#### Exercise requirements
Print exactly the lines below between the line holding "Image resolution: width=1600" and the line holding "You are a computer-use agent. The image size is (1920, 1080).", inclusive, and nothing more.

Data excerpts
===

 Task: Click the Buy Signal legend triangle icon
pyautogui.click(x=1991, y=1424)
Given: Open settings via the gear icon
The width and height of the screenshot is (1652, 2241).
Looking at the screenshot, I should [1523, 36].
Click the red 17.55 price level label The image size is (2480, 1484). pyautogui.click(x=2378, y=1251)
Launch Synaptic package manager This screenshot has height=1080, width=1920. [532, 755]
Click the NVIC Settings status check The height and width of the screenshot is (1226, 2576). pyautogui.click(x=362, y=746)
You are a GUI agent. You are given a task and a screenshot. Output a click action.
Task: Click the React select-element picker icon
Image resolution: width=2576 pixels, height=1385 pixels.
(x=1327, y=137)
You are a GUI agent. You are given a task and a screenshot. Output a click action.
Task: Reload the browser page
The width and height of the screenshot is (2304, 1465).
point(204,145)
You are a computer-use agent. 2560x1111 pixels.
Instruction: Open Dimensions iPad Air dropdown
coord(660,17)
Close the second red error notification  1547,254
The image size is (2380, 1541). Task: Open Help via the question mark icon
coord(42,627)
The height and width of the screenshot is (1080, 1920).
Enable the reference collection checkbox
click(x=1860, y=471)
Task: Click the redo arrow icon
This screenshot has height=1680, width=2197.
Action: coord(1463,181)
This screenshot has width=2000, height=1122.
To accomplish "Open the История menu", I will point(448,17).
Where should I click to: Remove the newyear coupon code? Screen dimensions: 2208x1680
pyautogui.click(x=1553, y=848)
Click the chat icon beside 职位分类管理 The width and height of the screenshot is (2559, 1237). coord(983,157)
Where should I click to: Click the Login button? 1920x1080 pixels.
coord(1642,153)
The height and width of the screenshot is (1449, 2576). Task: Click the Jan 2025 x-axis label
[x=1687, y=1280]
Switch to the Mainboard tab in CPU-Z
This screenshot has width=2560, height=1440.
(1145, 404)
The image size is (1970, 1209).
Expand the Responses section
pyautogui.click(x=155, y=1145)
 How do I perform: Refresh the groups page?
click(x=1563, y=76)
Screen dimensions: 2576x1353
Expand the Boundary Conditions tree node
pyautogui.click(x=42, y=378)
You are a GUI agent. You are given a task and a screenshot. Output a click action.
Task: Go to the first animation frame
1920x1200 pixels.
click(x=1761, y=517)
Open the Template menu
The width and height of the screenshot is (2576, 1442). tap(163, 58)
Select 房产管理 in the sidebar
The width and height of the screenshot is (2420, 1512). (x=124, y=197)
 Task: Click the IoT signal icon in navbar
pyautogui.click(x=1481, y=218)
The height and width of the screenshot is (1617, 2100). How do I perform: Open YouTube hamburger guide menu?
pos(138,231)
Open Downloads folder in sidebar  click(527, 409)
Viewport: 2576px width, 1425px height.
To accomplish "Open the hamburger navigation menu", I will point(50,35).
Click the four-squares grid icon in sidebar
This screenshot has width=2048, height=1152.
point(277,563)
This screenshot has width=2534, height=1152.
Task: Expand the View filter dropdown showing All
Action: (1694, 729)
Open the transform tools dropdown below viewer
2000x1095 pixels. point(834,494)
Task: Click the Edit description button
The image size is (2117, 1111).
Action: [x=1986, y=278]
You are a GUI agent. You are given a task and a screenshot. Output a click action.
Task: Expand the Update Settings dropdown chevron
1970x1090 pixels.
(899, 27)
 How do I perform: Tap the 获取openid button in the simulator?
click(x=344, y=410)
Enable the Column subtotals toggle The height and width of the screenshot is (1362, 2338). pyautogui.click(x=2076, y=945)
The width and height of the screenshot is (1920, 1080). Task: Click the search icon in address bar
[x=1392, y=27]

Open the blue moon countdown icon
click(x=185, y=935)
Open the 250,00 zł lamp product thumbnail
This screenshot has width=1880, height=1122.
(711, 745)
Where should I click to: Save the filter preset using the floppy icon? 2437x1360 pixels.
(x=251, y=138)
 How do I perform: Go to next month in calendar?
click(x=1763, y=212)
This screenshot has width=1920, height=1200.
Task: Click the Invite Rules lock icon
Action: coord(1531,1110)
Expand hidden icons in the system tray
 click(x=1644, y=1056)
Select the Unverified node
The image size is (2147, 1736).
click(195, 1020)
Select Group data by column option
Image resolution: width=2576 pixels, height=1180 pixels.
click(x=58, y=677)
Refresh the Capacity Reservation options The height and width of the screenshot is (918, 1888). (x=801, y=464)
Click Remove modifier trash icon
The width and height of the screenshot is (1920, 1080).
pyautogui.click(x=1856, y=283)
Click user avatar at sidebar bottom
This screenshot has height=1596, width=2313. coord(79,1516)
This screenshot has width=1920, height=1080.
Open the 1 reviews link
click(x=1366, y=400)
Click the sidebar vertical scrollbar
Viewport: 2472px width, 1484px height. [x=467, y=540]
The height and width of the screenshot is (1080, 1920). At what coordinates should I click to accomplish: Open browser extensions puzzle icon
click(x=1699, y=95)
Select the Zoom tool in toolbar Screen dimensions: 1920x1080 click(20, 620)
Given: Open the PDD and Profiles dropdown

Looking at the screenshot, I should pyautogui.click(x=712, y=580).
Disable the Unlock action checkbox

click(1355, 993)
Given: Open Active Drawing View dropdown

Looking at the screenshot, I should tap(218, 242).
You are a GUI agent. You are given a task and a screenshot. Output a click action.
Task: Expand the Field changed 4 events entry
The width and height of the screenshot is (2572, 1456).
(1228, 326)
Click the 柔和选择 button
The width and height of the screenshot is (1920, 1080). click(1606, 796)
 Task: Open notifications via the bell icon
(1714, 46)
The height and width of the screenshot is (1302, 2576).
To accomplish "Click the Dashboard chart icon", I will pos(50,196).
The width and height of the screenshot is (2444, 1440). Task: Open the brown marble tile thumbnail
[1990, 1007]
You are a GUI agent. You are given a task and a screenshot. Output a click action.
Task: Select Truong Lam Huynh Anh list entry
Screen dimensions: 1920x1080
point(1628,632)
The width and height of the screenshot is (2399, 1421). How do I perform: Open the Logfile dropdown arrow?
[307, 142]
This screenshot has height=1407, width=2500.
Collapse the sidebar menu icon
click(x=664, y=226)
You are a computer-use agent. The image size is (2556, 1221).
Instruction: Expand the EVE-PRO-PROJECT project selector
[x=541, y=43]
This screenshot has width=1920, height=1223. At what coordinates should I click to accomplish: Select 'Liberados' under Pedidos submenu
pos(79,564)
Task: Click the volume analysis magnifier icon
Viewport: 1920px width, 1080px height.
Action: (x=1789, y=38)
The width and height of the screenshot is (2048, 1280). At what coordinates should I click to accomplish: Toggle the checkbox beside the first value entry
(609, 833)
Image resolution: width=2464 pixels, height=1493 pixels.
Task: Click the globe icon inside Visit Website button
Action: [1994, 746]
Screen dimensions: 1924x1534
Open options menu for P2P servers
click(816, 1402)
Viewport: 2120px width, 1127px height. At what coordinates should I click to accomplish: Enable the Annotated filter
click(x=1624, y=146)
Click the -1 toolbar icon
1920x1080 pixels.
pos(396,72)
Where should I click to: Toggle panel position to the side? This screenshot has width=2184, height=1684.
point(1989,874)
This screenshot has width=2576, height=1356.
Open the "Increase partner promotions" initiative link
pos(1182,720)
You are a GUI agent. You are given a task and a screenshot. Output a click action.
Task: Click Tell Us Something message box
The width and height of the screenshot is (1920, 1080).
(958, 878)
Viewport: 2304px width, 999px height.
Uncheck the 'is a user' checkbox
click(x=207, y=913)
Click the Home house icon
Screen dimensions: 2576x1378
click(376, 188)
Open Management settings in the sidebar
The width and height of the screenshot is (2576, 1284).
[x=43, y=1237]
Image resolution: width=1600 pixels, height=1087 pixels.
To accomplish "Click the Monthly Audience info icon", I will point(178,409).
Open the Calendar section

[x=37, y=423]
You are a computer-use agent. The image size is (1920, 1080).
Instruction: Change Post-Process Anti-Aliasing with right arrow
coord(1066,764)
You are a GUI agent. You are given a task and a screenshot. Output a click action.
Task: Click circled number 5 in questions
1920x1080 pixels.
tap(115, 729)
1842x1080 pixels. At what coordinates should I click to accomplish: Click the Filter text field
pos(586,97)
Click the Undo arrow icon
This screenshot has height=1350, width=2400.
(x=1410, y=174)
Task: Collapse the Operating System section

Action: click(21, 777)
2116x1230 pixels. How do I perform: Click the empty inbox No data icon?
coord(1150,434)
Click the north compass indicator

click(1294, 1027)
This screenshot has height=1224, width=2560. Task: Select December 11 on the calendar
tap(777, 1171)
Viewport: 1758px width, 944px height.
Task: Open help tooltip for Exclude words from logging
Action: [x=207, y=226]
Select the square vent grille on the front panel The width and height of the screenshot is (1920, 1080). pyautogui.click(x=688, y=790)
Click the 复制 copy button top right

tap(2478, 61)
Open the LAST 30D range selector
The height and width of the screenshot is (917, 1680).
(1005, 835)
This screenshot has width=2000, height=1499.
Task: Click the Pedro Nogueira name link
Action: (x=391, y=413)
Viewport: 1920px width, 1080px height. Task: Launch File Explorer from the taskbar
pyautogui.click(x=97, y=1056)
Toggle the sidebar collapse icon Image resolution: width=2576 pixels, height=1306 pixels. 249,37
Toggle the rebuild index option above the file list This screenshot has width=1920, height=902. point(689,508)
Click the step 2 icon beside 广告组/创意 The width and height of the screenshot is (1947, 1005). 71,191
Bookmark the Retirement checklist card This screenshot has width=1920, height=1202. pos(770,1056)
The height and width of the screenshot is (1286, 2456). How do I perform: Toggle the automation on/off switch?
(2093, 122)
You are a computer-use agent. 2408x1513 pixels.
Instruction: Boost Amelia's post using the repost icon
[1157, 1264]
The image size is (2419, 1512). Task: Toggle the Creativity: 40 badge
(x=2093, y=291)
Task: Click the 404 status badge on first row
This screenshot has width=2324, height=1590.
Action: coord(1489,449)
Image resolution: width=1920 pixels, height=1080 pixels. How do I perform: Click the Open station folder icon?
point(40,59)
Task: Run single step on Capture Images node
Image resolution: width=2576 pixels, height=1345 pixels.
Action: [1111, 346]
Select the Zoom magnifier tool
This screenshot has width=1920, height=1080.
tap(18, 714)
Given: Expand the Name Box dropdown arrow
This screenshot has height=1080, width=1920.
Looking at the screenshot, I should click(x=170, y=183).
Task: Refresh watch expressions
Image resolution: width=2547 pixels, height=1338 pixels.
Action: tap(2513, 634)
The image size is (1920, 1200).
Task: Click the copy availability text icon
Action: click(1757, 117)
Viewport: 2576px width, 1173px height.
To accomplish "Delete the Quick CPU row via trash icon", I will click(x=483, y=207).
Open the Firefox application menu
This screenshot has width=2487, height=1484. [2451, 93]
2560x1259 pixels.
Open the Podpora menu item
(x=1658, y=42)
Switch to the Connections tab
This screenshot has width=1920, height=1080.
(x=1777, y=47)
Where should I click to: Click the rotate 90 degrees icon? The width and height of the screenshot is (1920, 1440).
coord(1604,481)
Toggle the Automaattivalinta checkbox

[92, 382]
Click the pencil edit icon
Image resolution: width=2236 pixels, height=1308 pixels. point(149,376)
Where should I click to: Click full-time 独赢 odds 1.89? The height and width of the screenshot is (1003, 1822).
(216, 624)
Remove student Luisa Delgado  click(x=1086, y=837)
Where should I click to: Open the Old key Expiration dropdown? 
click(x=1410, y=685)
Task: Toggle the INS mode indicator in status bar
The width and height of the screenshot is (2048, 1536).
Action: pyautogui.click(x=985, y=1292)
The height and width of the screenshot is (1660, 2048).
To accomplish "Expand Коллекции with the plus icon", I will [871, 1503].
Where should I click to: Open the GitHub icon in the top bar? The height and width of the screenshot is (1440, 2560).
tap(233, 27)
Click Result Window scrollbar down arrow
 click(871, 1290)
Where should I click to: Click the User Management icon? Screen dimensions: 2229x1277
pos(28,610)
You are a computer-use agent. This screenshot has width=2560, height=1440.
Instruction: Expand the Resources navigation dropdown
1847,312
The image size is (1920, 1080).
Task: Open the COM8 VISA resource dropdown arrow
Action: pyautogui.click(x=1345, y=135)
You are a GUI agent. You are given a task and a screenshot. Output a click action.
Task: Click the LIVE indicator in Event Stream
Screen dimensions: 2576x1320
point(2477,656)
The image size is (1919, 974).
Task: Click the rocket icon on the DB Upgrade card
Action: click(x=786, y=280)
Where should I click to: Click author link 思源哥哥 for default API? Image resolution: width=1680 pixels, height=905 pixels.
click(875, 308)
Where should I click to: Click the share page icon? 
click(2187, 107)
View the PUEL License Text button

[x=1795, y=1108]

===

#### Expected output
Image resolution: width=1600 pixels, height=1087 pixels.
To accomplish "Click the Monthly Audience info icon", I will point(178,409).
Open the Calendar section

[x=37, y=423]
You are a computer-use agent. The image size is (1920, 1080).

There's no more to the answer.